18,354 posts, read 10,418,262 times
Reputation: 13424
Quote:
Originally Posted by Fugge View Post
American gun culture is illogical to me and so many others. It's logical to you because you were raised in this mental illness. I am sure you will spout off and say "criminals don't care about gun laws" but what you do not realize is that the reason why you have so many criminals with guns is because of the availability of guns in your country to begin with. If you did not have have "gun culture" your criminals would not have as many guns. Don't deny this.
Yeah, but here's the rub. There are now so many guns floating around in the U.S. so as to make restricting them all but impossible. Establishing that the proliferation of firearms has led to this conundrum does nothing more substantial than assign blame. Too late for that now.

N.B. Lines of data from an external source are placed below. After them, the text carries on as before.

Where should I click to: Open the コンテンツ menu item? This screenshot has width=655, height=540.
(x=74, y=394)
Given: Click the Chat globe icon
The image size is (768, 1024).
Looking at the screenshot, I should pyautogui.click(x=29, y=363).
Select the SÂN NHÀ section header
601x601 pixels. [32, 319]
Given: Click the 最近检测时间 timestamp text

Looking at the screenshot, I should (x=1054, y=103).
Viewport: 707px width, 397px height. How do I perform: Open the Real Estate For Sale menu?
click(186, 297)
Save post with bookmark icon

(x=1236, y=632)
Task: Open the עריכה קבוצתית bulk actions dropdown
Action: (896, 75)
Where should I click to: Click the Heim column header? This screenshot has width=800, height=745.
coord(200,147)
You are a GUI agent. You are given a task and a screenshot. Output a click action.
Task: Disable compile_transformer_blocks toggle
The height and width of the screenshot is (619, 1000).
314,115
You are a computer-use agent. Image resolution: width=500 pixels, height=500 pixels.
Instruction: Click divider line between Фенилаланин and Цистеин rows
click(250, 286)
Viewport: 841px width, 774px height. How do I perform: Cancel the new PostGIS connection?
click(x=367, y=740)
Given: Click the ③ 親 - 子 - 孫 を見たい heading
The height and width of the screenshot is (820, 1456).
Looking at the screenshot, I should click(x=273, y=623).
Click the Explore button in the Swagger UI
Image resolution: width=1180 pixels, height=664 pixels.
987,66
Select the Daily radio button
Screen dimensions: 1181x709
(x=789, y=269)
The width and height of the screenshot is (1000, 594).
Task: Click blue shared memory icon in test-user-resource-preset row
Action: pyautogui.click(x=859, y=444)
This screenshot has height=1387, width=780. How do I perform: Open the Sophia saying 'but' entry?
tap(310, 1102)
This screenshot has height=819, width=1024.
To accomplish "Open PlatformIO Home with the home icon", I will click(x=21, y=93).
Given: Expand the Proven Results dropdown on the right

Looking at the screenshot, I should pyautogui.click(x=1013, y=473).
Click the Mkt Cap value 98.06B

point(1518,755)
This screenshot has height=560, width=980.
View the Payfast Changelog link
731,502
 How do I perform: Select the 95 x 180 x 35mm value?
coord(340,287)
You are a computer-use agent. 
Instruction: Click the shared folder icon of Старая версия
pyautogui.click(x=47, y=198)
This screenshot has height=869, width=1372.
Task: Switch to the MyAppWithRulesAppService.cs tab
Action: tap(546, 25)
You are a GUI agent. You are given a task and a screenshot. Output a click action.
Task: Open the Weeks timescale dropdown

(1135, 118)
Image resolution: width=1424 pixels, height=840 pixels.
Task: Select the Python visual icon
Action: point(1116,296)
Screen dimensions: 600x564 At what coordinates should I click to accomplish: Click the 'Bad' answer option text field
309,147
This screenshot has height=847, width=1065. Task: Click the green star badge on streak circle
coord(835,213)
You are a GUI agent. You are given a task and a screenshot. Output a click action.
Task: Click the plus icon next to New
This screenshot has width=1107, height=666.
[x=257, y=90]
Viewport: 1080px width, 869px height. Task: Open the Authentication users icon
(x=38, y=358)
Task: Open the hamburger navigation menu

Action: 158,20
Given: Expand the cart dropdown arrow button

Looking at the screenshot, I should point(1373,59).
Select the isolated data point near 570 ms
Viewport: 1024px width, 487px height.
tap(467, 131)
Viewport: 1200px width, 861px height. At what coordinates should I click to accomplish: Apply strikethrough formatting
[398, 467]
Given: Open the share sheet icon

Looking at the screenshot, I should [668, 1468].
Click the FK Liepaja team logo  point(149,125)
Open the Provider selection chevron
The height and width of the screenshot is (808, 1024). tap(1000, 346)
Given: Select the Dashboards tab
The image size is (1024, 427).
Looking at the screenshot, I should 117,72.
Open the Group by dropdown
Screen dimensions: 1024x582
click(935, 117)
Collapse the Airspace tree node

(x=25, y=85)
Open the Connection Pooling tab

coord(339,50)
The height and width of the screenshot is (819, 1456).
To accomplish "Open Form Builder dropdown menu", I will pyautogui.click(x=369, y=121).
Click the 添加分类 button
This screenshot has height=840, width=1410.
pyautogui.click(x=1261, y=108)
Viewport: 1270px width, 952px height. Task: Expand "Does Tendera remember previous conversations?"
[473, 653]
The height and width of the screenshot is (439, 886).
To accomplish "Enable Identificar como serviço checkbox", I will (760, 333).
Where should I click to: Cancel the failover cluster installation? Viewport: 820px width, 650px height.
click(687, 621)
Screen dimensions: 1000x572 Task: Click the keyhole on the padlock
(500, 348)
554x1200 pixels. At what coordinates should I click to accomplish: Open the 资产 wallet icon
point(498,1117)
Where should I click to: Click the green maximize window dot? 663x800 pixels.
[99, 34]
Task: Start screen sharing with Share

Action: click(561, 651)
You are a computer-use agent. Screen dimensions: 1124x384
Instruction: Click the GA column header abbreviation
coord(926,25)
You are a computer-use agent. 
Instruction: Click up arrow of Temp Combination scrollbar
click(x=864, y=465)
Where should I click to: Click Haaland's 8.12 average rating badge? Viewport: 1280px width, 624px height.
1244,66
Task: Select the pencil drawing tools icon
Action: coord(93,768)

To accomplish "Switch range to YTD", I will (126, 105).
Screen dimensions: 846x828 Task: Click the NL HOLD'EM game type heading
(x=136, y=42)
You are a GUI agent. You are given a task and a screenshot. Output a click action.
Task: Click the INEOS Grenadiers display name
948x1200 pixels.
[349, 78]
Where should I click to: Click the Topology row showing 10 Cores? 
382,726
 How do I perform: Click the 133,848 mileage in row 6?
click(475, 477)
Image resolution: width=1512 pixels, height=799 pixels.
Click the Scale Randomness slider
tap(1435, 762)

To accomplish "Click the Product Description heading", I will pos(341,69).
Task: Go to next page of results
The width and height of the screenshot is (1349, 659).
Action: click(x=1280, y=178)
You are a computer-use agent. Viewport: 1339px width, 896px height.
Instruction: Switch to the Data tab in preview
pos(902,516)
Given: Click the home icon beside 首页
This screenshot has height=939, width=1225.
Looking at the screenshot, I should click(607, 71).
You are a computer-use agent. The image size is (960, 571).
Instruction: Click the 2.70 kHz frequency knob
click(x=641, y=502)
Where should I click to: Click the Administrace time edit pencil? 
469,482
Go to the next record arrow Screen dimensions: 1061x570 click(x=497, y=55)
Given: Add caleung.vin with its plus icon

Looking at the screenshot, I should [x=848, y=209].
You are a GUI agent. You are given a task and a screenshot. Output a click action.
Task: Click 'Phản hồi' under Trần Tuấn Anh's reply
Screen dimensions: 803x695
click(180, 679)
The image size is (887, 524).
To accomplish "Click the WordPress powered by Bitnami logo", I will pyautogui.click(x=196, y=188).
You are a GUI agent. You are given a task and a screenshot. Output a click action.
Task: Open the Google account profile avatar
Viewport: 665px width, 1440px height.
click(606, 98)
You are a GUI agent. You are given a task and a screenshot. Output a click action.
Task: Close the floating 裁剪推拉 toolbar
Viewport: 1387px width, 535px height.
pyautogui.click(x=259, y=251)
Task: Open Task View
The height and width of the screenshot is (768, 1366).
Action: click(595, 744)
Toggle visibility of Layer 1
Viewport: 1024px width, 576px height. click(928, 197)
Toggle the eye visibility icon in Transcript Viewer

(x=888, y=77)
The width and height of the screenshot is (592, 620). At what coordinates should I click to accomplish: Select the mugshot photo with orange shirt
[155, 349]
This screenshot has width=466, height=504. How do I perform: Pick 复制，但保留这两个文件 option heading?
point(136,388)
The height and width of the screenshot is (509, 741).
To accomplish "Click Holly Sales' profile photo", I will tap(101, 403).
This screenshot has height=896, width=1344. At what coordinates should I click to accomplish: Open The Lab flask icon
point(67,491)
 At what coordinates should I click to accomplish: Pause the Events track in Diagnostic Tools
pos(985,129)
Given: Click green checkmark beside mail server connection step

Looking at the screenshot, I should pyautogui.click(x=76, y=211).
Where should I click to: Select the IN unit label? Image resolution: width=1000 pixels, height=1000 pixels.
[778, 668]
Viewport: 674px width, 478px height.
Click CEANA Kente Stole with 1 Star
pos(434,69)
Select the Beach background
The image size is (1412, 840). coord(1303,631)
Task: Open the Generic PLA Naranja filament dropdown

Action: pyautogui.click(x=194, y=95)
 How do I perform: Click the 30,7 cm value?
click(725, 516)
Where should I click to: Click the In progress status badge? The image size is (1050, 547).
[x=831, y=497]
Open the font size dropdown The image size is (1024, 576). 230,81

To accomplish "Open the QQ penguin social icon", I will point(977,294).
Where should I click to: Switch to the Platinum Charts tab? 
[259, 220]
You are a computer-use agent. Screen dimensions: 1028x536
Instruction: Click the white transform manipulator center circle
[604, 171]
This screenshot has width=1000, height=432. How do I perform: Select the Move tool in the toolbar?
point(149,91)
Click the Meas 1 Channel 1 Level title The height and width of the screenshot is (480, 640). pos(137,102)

What are they to do now, given that so many people own them and would resist any attempts to confiscate them?

Freedoms have been eroded terribly within the U.S. with many studies showing them ranking down in the twenties compared to nations with measurable freedoms. So along comes a government that is going to suddenly address only the firearms issue et-voila there goes another freedom. The straw that broke the camels back (so to speak) might be the one that very many Americans maintain is the very epitome of their freedoms.

The horse has left the barn, that boat has sailed, the die is cast. They are now at the juncture of either accepting this as a fait-accompli or perhaps starting another civil war.

Either way the death count will continue to rise. A great pity.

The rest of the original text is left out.